MIME type is usually much better than file extension, in my experience.

Yahoo using file extension:
[intitle:maze originurlextension:ps]
(note title: works just as well)

Yahoo using MIME type:
append "&vf=[filetype]" to the URL... except PostScript is not supported

MSN using MIME type:
[intitle:maze filetype:ps] .. but wait.. looks like they don't support postscript?

Gigablast using MIME type
[title:maze filetype:ps]
note that type: works too

Exalead using MIME type
[intitle:maze filetype:ps] ... but they don't support postscript

All that being said, restricting a search to titles works fine for web pages, but most other file formats do not really have title metadata.

Note to self: I really must update

Greg Linden said...

Thanks, Michael.
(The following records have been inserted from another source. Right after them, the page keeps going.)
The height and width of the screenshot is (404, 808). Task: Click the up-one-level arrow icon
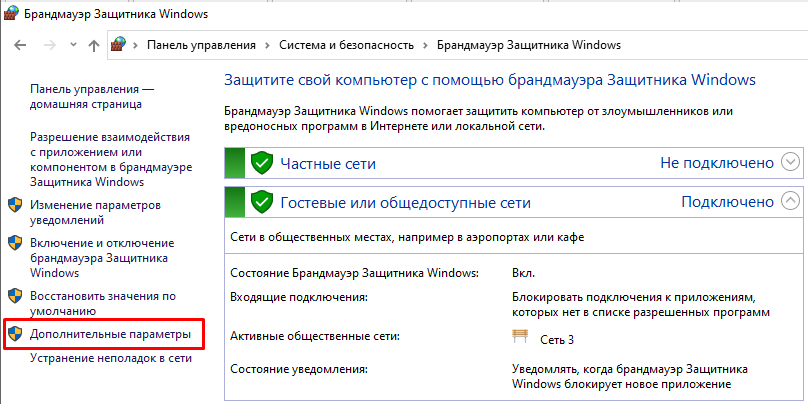[93, 46]
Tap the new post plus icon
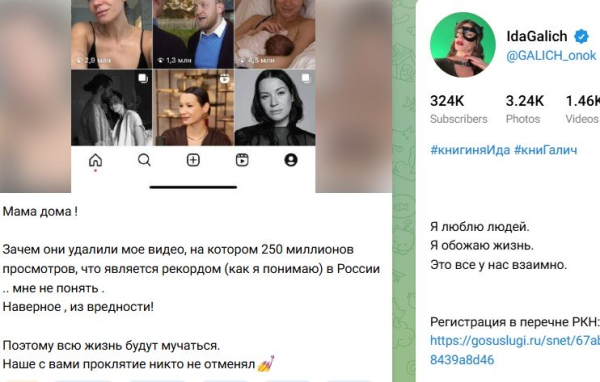Image resolution: width=600 pixels, height=382 pixels. [x=193, y=160]
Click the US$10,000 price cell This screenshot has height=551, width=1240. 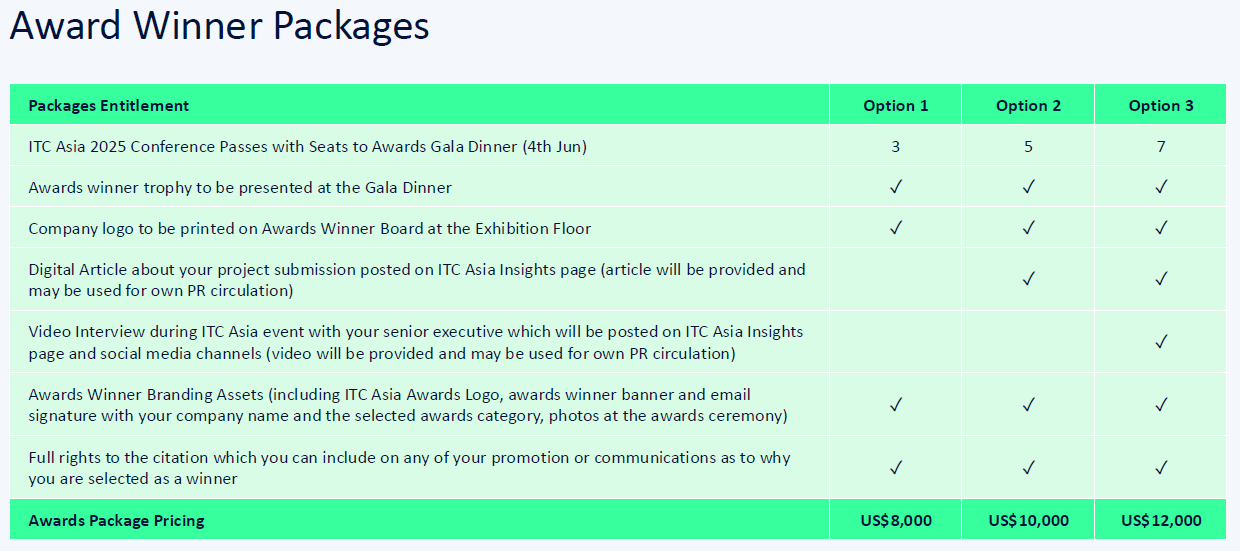pos(1028,520)
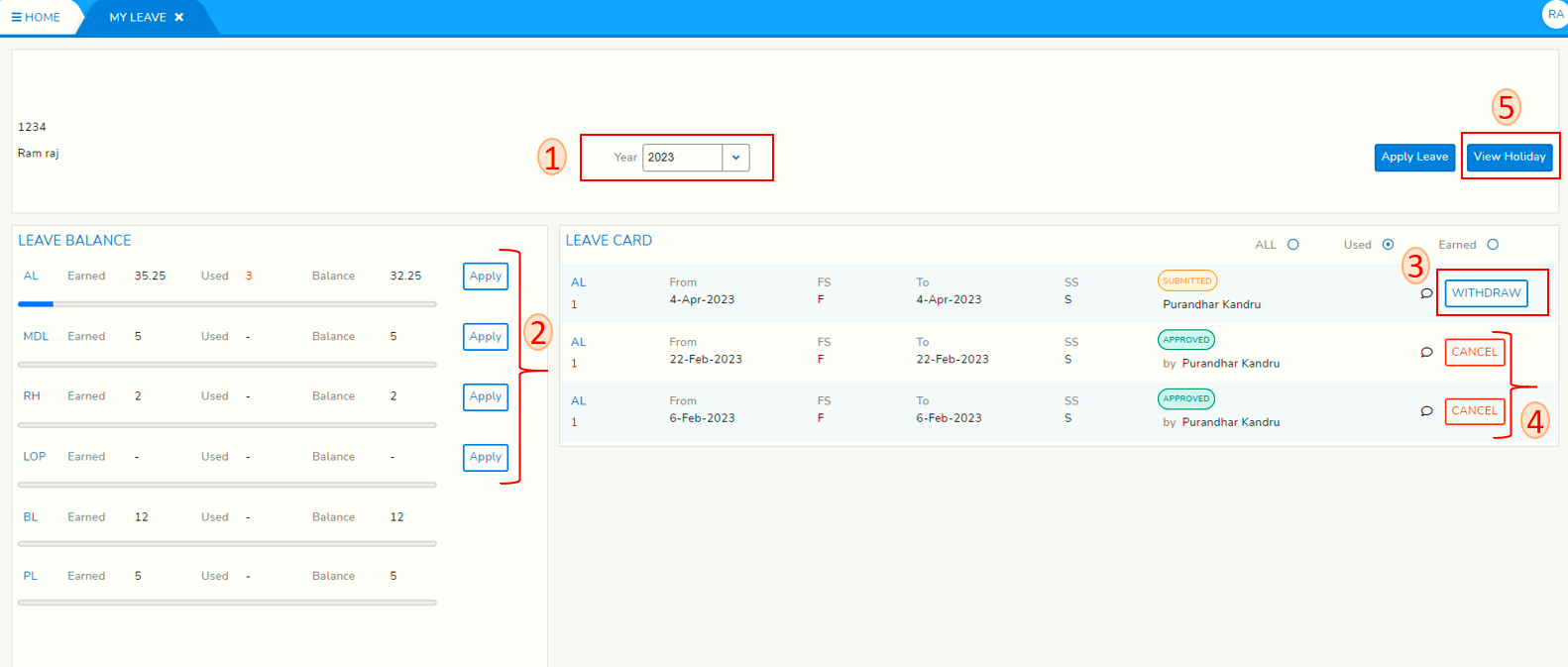Select the Used radio button

click(x=1388, y=245)
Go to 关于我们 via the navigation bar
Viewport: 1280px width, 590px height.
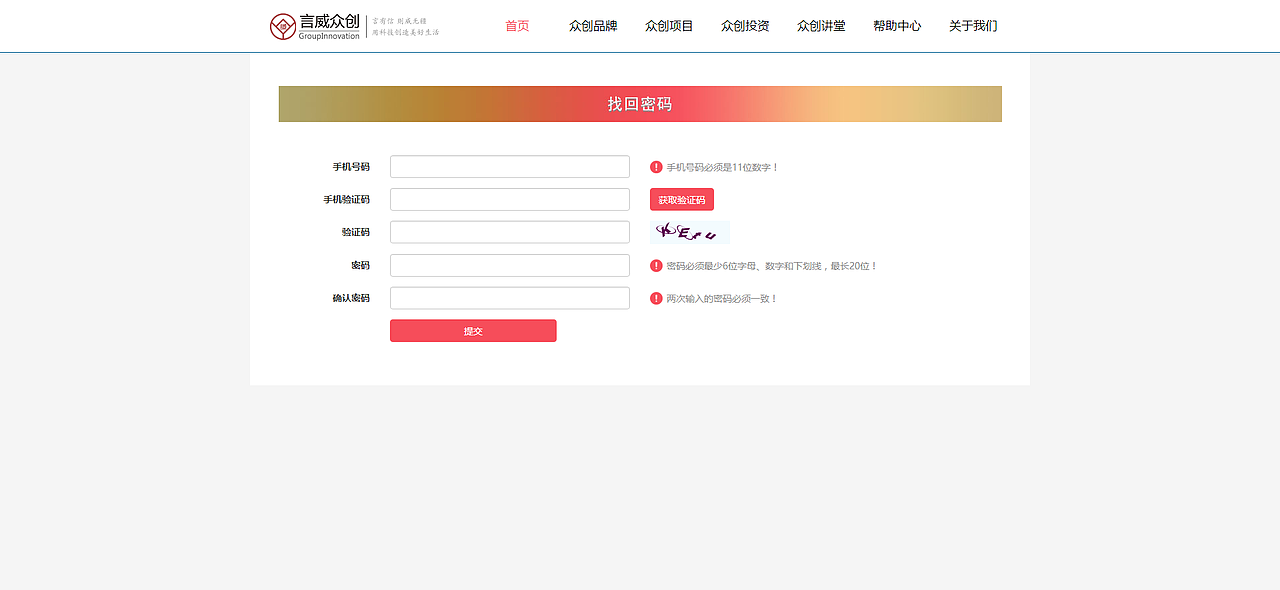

But the queries you provided for Yahoo [intitle:maze originurlextension:ps] and Gigablast [title:maze filetype:ps] don't return any results.

It's true that a variant [inurl:maze originalurlextension:ps] works well on Yahoo. And a variant [suburl:maze filetype:ps] does return two results on Gigablast.

But, originalurlextension is undocumented functionality in Yahoo Search -- it is not mentioned in Yahoo's advanced search or any of their help pages -- so it's not clear that it is supported or will continue to be supported.

In any case, the point here is that, if providing more powerful tools really is a good way to improve search, it is a little surprising that more search engines aren't competing on advanced search features.

Greg Linden said...

Professor Kim Border at Cal Tech managed to dig up a copy of the original PostScript file I wrote way back in 1992. Thanks, Kim!

If you are interested in playing with this old file, you can download it.